Do you know that squinting sucks a lot of energy from your body? It also looks bad in pictures, if you think back to your wedding photos (“but it was sunny!”). Crinkling that face up isn’t great long-term, either, so you should pick up some shades. You can go full-bore here and have the lightest, coolest, most technically advanced optics, or you can grab some aviators at a gas station on your way to a race and call it good. Either way, the most important things are that they stay in place when actual rivers of sweat are running down your face, and that you can see through them when you’re in your aero position or in the drops (lower handlebars) on your bike. Well, actually, the most important thing is that they look cool, right? I mean, that’s why we’re here in the first place.

A Simple Timepiece

You don’t need a GPS watch! Really. You don’t even need a heart-rate monitor, although both will be useful at some point. Athletes have been tracking their performance by monitoring elapsed time for as long as there have been both endurance sports and clocks, and even if performance isn’t your goal (which it shouldn’t be in your first triathlon), it will really help later to track your development. Yes, courses are different, and you can’t compare apples to oranges, but having a rough idea of how long each leg takes you can contextualize the effort for you, so you have something to aim for if getting faster is part of your goal set (and remember—getting faster DOES NOT have to be part of your goal set!).


A Wetsuit (Probably Rented) That Fits, and Anti-Chafe Lube

Most races will be wetsuit-legal (under a certain water temperature, usually in the 72-76 degree range, depending on who is putting on the race), so you’ll need to procure a wetsuit. For your first race, just rent, we’d say. Renting a wetsuit is similar to our advice about picking up a new bike: you just don’t need to buy a wetsuit yet. Wetsuit companies offer different shapes and buoyancies, and renting presents an opportunity to try different brands. The most important aspect of your wetsuit is the fit. We can talk your ear off about different grades of rubber, zip-up vs. zip-down, sleeveless, half-sleeved, full-sleeved, hip-buoyant, hip neutral, blah, blah until the proverbial cows show up at the barn again, but 95% of your wetsuit experience will be determined by whether or not it fits well. Try on a bunch while renting, and you can even find online retailers who will rent different brands to you, if you can’t get to a local triathlon store.
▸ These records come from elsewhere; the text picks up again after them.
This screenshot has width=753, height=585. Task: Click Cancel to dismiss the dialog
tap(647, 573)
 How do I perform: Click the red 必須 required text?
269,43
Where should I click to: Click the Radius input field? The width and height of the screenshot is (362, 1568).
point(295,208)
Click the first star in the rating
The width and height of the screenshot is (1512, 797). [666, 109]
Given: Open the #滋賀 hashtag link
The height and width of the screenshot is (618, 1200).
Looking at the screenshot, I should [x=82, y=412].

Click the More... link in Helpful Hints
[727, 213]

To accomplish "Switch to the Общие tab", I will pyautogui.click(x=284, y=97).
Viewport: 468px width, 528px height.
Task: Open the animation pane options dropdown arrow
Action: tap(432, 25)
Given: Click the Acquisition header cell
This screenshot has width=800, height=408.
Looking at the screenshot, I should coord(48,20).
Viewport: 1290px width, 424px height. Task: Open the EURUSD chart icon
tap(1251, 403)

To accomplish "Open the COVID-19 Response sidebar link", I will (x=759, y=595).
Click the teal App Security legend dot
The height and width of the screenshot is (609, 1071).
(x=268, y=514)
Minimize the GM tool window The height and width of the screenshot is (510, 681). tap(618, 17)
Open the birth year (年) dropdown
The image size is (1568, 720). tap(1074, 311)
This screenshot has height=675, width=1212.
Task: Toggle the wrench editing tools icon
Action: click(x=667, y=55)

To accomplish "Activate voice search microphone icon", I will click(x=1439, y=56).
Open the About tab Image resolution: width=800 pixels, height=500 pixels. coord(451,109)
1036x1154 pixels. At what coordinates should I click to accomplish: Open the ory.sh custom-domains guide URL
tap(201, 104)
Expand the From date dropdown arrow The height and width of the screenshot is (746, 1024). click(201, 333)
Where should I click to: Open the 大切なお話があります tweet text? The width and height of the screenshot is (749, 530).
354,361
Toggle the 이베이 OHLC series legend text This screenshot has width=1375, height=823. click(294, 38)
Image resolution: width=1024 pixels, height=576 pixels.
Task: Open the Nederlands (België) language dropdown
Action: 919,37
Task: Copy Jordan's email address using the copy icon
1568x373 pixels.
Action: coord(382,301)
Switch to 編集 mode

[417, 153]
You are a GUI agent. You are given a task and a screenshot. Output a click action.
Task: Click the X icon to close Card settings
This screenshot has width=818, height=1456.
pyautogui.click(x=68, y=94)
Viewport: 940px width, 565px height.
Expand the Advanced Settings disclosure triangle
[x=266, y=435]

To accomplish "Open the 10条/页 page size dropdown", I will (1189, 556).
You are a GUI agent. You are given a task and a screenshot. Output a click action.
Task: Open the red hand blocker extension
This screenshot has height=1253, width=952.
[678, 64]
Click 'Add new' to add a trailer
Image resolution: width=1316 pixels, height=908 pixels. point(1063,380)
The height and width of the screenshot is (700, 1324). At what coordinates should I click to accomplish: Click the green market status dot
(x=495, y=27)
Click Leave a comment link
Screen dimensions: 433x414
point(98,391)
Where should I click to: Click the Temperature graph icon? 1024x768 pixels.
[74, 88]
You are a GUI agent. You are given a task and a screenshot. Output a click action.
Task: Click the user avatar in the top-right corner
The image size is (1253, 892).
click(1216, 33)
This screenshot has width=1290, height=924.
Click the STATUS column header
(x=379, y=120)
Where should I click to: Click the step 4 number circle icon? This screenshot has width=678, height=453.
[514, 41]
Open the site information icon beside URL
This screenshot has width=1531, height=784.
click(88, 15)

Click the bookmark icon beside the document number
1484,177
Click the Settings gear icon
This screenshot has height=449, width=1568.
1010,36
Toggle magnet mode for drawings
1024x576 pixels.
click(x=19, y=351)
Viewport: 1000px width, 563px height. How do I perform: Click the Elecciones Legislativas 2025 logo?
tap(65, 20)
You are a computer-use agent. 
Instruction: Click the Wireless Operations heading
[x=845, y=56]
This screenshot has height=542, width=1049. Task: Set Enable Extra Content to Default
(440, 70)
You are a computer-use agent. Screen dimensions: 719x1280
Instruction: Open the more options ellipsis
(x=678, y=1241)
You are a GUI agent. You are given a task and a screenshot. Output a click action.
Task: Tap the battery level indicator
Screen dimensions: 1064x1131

So that’s it! Remember, your first triathlon should be a fun adventure, and it shouldn’t be daunting or cost a fortune. You’re trying this sport out, remember, and you’ll have plenty of chances to decide it’s your hobby of choice later. Get in the door for as little money as possible, give it a shot, and then you’ll be able to decide for yourself, rather than feeling guilty about the $5000 bike gathering dust on your garage wall.